**Text segment:**
= = = = =

With less than a year until the federal government legalizes recreational marijuana, Ontario is starting work on a public education campaign to highlight health and other dangers of pot – particularly to young adults.
Health Minister Eric Hoskins wants the effort to hit the airwaves, newspapers and social media well before the new pot law kicks in next July 1 with 19 the likely age of majority in this province.
“There’s strong evidence that the brain continues to develop up until roughly the age of 25 and evidence that cannabis use can negatively impact that,” he says.
That means possible memory problems, struggling with math and reading, general learning difficulties and a higher likelihood of becoming addicted to marijuana the younger someone starts, depending on usage levels, research suggests.
“The key to all of this is very strong public education so that parents and kids understand what the risks are, like with alcohol,” adds Hoskins, a physician himself.
“It’s about informed decision-making.”
The Canadian Medical Association and other health-care groups have been ramping up warnings about the use of cannabis by people under 25 as policies are being developed in Ottawa and provincial capitals.
“Children and youth are especially at risk for marijuana-related harms, given their brain is undergoing rapid, extensive development,” the association wrote in its latest brief to the federal government.
“Our understanding of the health effects of marijuana continues to evolve. Marijuana use is linked to several adverse health outcomes, including addiction, cardiovascular and pulmonary effects (e.g., chronic bronchitis), mental illness, and other problems, including cognitive impairment and reduced educational attainment. There seems to be an increased risk of chronic psychosis disorders, including schizophrenia, in persons with a predisposition to such disorders. The use of high potency products, higher frequency of use and early initiation are predictors of worse health outcomes.”
Pot use in the 15 to 24 age group is double that of the general population, the CMA noted in an earlier submission to the House of Commons, warning “awareness of Canadians to the harms of marijuana is generally low.”
Hoskins promised “a substantial public education campaign” to point out the dangers of pot, and is taking a leaf from policy makers in Colorado, where marijuana is already legal.

= = = = =

[Collected data]

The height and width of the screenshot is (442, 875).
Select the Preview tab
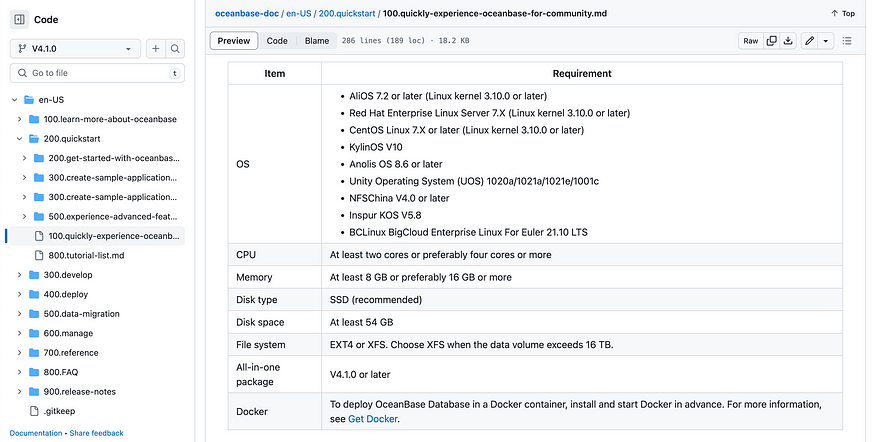234,41
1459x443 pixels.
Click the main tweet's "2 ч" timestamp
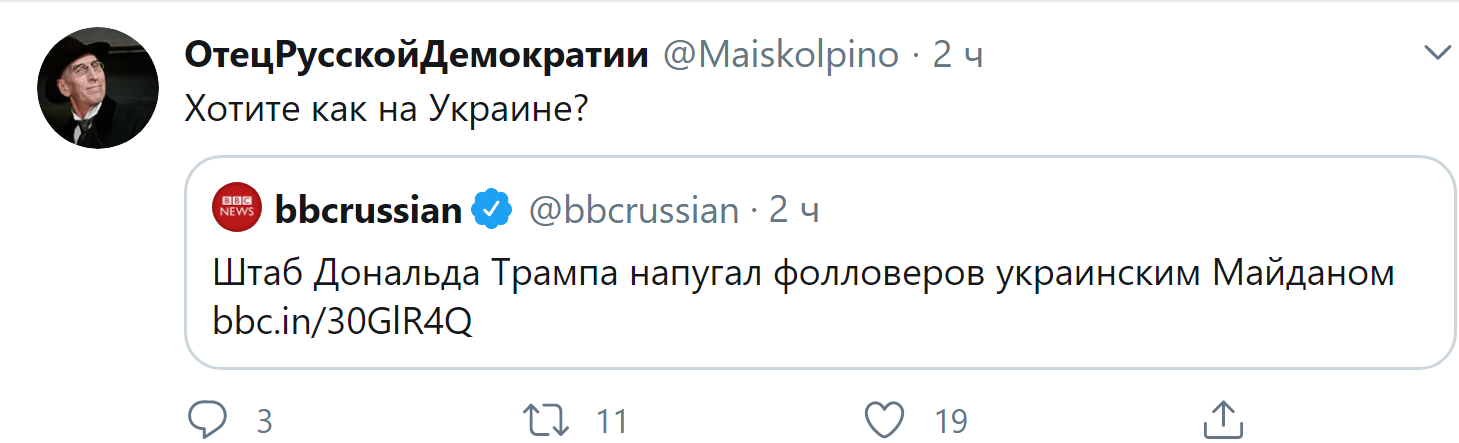pyautogui.click(x=958, y=55)
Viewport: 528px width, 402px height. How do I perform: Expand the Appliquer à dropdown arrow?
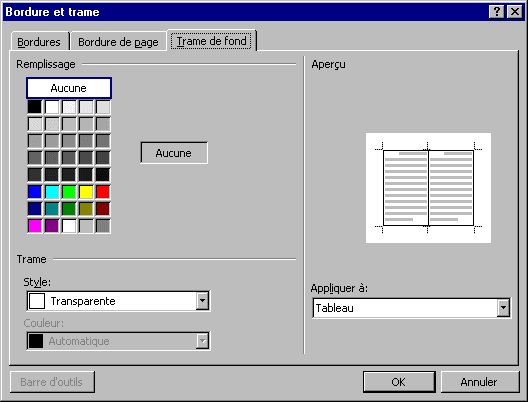click(503, 307)
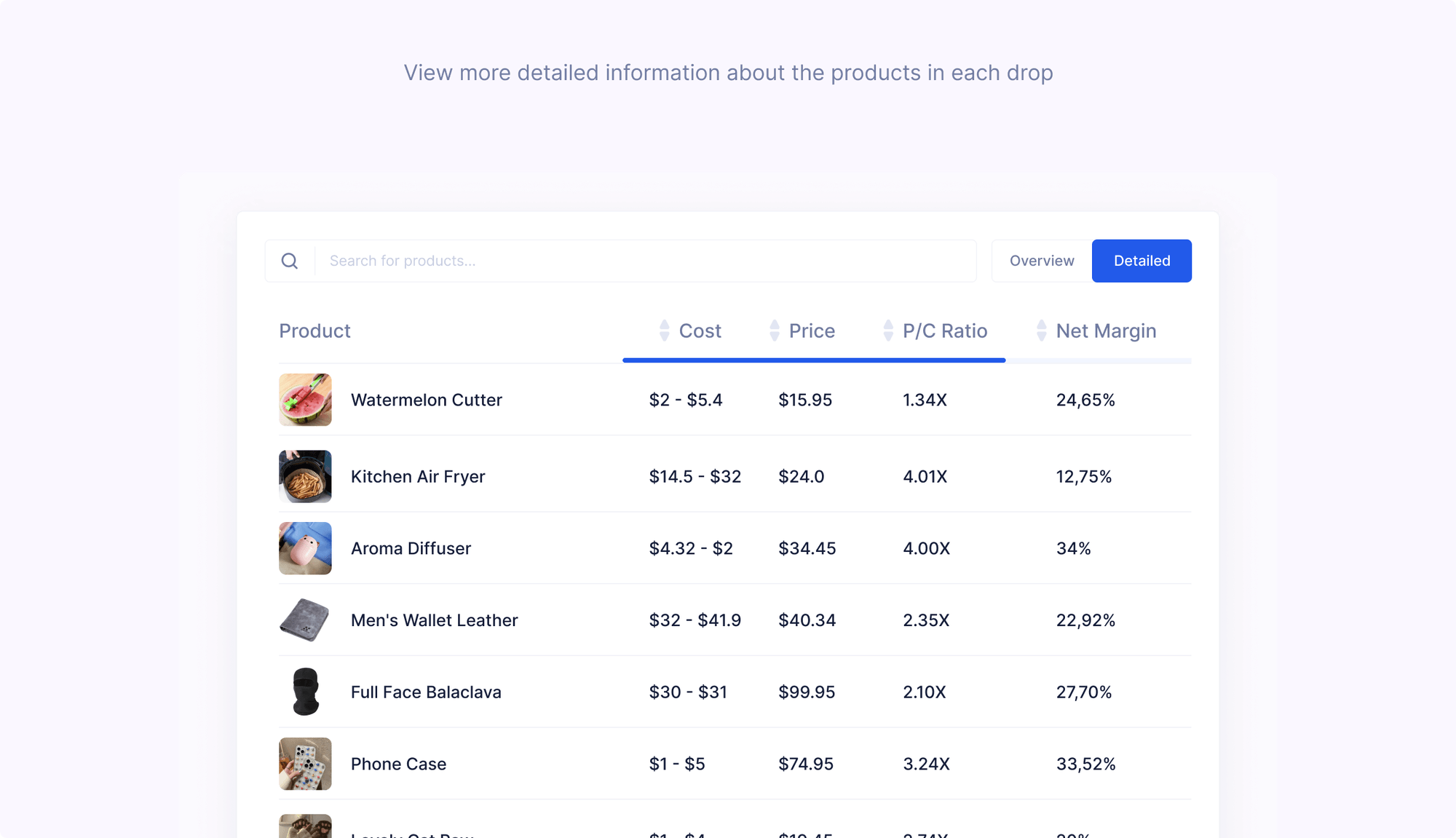Switch to the Detailed tab

click(x=1141, y=261)
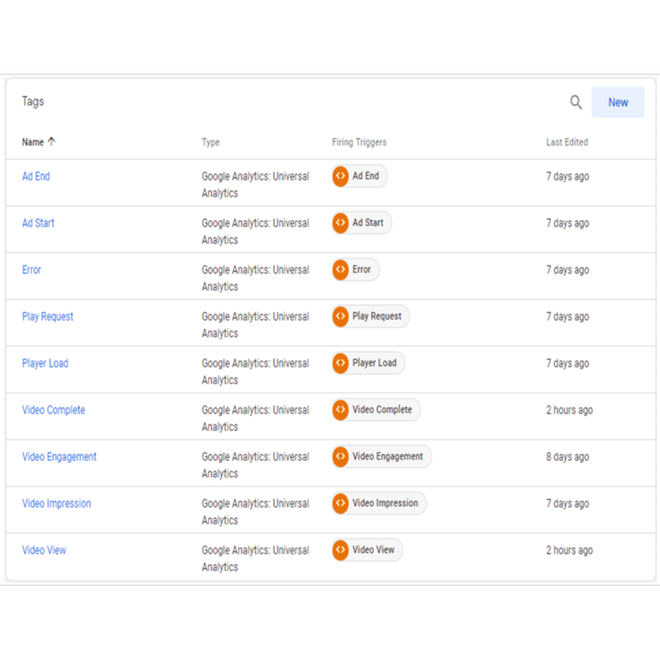The height and width of the screenshot is (660, 660).
Task: Open the Video View tag link
Action: [x=44, y=550]
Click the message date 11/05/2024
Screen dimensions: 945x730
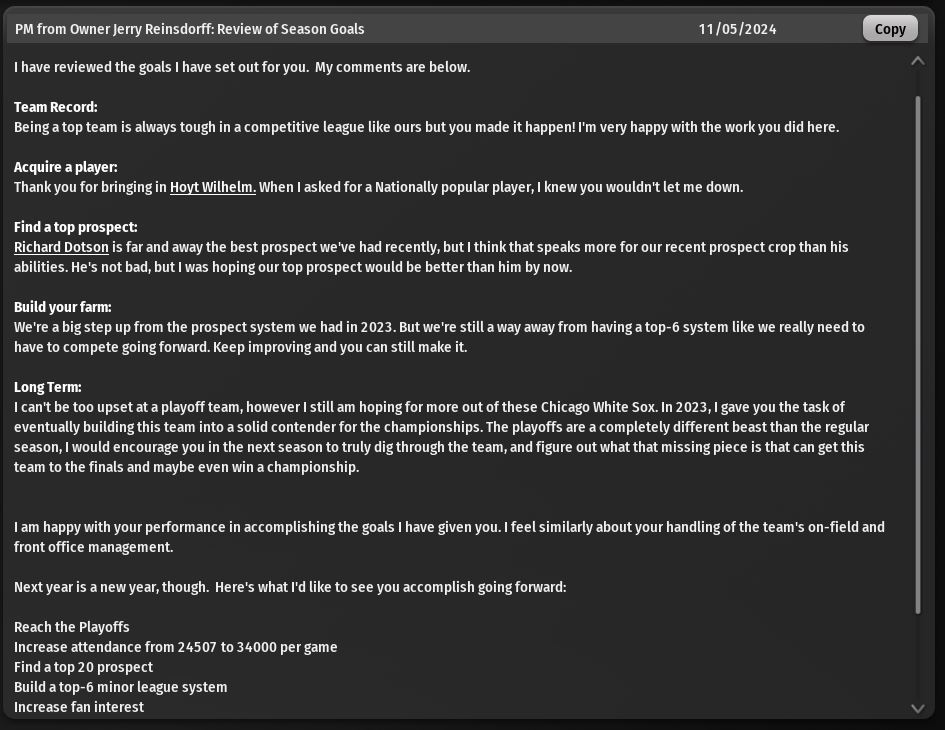tap(737, 29)
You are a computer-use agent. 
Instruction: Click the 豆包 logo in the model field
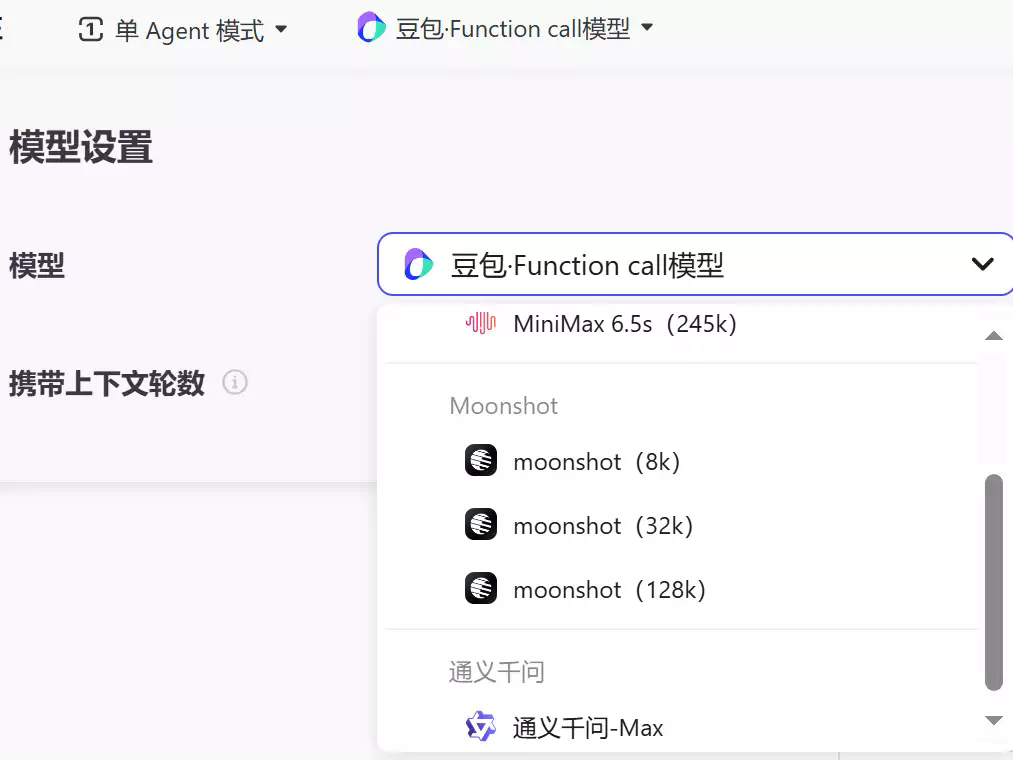418,265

= = = = =

**Activity 1:**
For each statement below, say whether the article on Ontario's marijuana education campaign agrees with it, answering yes or no and quoting the words of the article that decide it. (a) Hoskins is a physician. (b) The new pot law takes effect next January 1. (c) Pot use in the 15 to 24 age group is triple that of the general population.
**Activity 2:**
According to the article on Ontario's marijuana education campaign, which jurisdiction is Hoskins taking a leaf from?
**Activity 3:**
Write the next few paragraphs of the article on Ontario's marijuana education campaign, beginning after its final sentence.
The collected data has no connection to the article on Ontario's marijuana education campaign.

**Task answer 1:**
(a) Yes: "a physician himself"
(b) No: "before the new pot law kicks in next July 1"
(c) No: "Pot use in the 15 to 24 age group is double that of the general population"

**Task answer 2:**
Colorado, where marijuana is already legal.

**Task answer 3:**
“One of the things that they have pointed out is that they wish, in retrospect, they had moved on the public education significantly before it became legal. They didn’t and so I’m taking that principle to heart. We can’t wait until July 1,” he adds.
“It doesn’t necessarily need to be hard-hitting. It needs to be memorable but, again, it’s what is the best way to get information across?”
Colorado’s Department of Public Health & Environment’s campaign includes online tip sheets with advice for youth, parents, pregnant women and on health impacts in general.
In many cases, the warnings are blunt: “Brain development is not complete until age 25. For the best chance to reach their full potential, youth should not use marijuana.”
The tip sheet for parents says “do not allow smoking in your home or around children. Marijuana smoke is not healthy. It has many of the same cancer-causing chemicals as tobacco smoke.”
Pregnant women and new mothers are cautioned about pot use, given that marijuana can pass into the womb and make it harder for the child to pay attention and learn. The active ingredient in marijuana, THC, can also get into breast milk.
Colorado also debunks some myths in its campaign, such as arguments like “since it’s legal, it must be safe” and “since it’s natural, it must be safe.”
While Hoskins has heard the push from some quarters to make the age of majority for marijuana higher than 19 for health reasons, he says that risks leaving a larger black market the federal legislation is intended to quash.
“If it’s too high…that age group is going to continue to find it in the illicit market.”